Letztes Update am Di, 06.11.2018 15:20

APAOnlineticker / Tiroler Tageszeitung Onlineausgabe


Kärntner Landesvoranschlag 2019 mit 83,8 Millionen Euro Minus



Klagenfurt (APA) - Die Kärntner Landesregierung hat am Dienstag den Landesvoranschlag für das Jahr 2019 beschlossen. Wie Finanzreferentin LHStv. Gaby Schaunig (SPÖ) vor Journalisten sagte, sei ein Vergleich mit den Vorjahren schwierig, weil auf das doppische System umgestellt wird.
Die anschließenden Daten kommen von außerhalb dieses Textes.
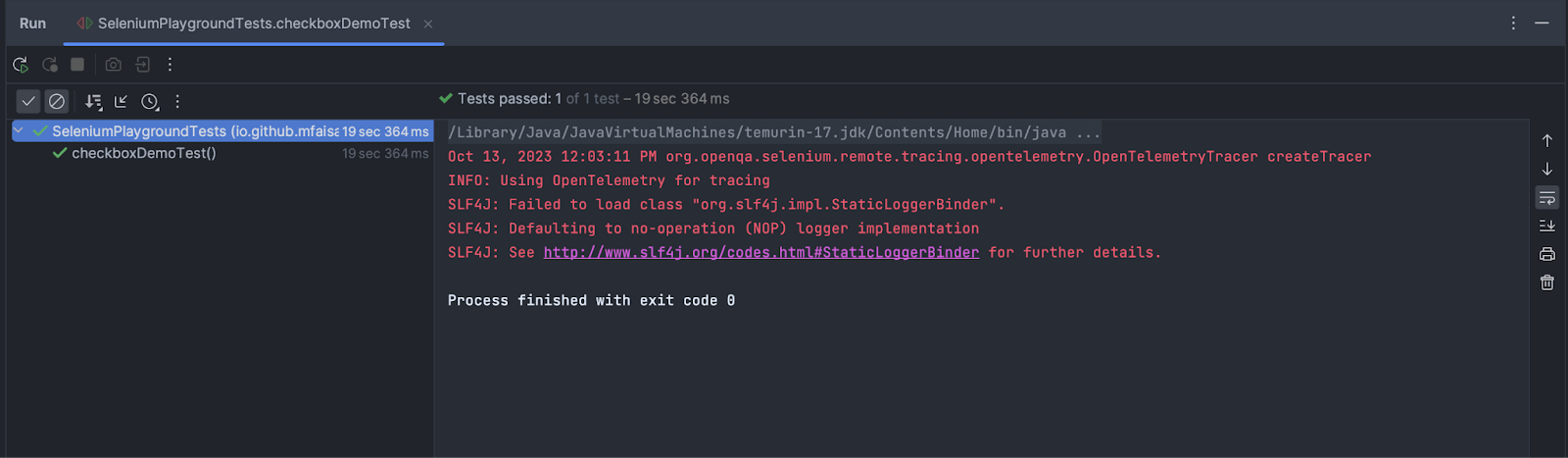Open the test history clock dropdown
Viewport: 1568px width, 458px height.
pos(150,101)
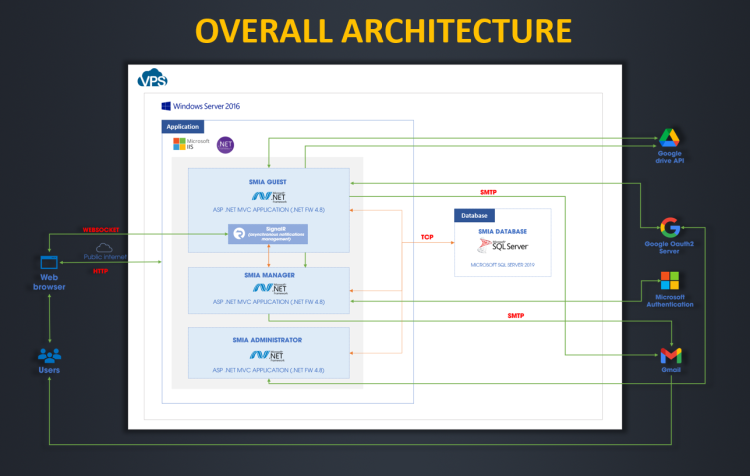
Task: Click the Public Internet cloud icon
Action: [103, 246]
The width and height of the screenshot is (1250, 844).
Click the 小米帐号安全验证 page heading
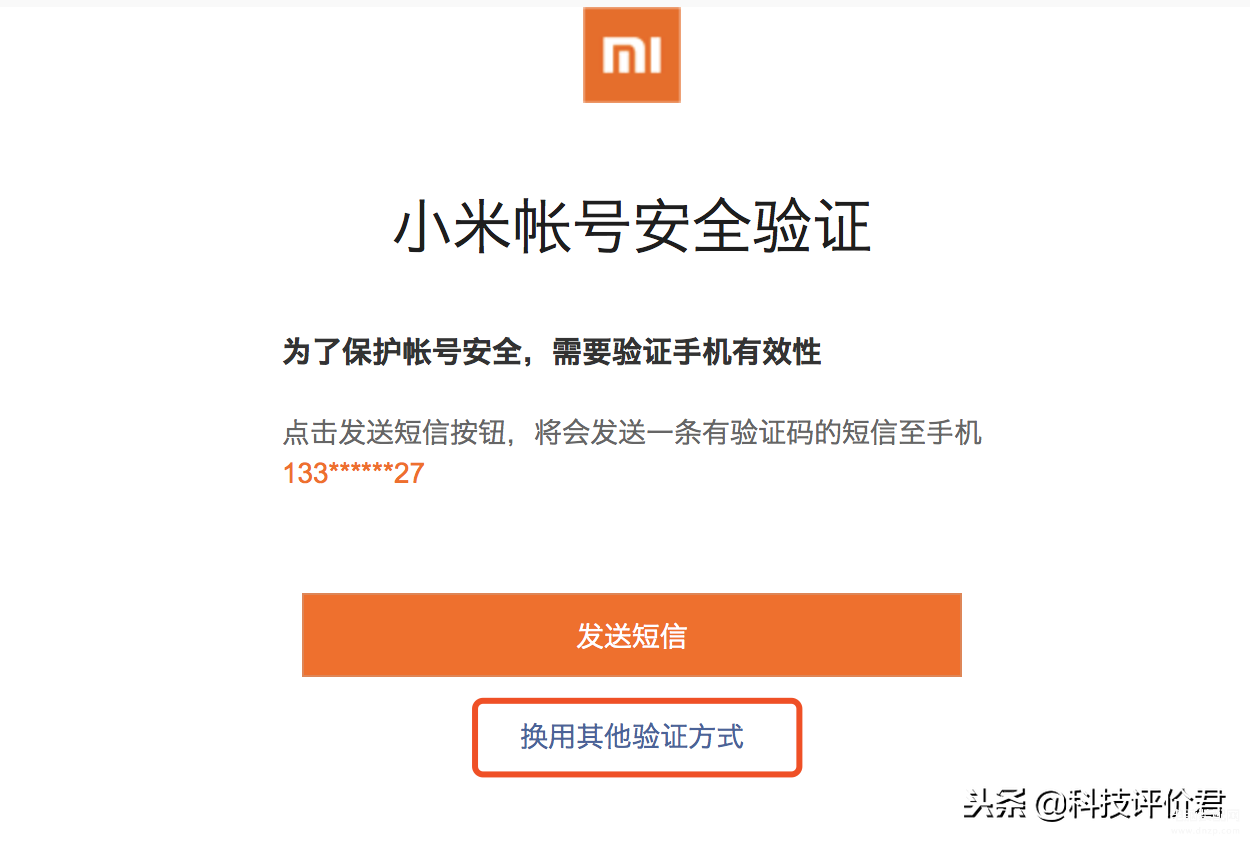click(632, 228)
Das neue System soll mehr Transparenz bringen und bedeute mehr Freiheiten, aber auch Verantwortung für die einzelnen Referenten.

Künftig hat jeder Landesrat in Kärnten ein Bereichsbudget zur Verfügung. Diese Bereichsbudgets gliedern sich in sogenannte Globalbudgets, die jeweils ein sachliches Politikfeld betreffen und noch einmal in Detailbudgets unterteilt werden können. Wie Schaunig sagte, stehe es den Referenten künftig frei, in Detailpunkten ihrer Ressorts Schwerpunkte zu setzen. Neu ist auch, dass die Personalkosten nicht mehr in einem zentralen Budgetposten geführt, sondern den jeweiligen einzelnen Budgets zugeordnet werden.
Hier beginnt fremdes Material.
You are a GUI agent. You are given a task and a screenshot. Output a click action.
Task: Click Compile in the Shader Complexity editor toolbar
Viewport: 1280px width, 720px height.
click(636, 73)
Was die Struktur angeht, so gibt es in Zukunft einen Finanzierungs-, einen Ergebnis- und einen Vermögenshaushalt. Der Finanzierungshaushalt entspricht einer Geldflussrechnung mit Ein- und Auszahlungen. Der Ergebnishaushalt ist eine Gewinn-und-Verlust-Rechnung und der Vermögenshaushalt entspricht der Bilanz bei Unternehmen.
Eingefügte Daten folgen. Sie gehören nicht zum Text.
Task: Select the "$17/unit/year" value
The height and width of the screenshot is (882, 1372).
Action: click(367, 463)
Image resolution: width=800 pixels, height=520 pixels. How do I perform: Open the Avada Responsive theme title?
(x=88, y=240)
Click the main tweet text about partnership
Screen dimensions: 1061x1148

Während der Ergebnishaushalt für 2019 ein Nettoergebnis von 12,2 Millionen Euro aufweist, steht im Finanzierungsvoranschlag ein Nettofinanzierungssaldo von minus 83,8 Millionen Euro zu Buche. Laut dem Voranschlag werden Finanzschulden in Höhe von 109,5 Millionen Euro getilgt, wodurch sich ein Bruttofinanzierungssaldo von minus 193,3 Millionen Euro ergibt. Was den Maastrichtsaldo im Landeshaushalt angeht, so beträgt dieser 2,9 Millionen Euro - inklusive ausgegliederter Rechtsträger macht es minus 22 Millionen Euro aus. Hinzu kommt hier noch eine „zyklische Budgetkomponente“, eine Vorgabe der EU, von minus 28 Millionen Euro. Dieser theoretische Posten soll Konjunktureffekte „abfedern“. Ausgeglichen wird dieser Betrag in Kärnten durch ein fiktives Guthaben auf einem sogenannten „Kontrollkonto“, auf dem Guthaben aus den Jahren vermerkt sind, in denen die Haushaltsvorgaben übererfüllt wurden.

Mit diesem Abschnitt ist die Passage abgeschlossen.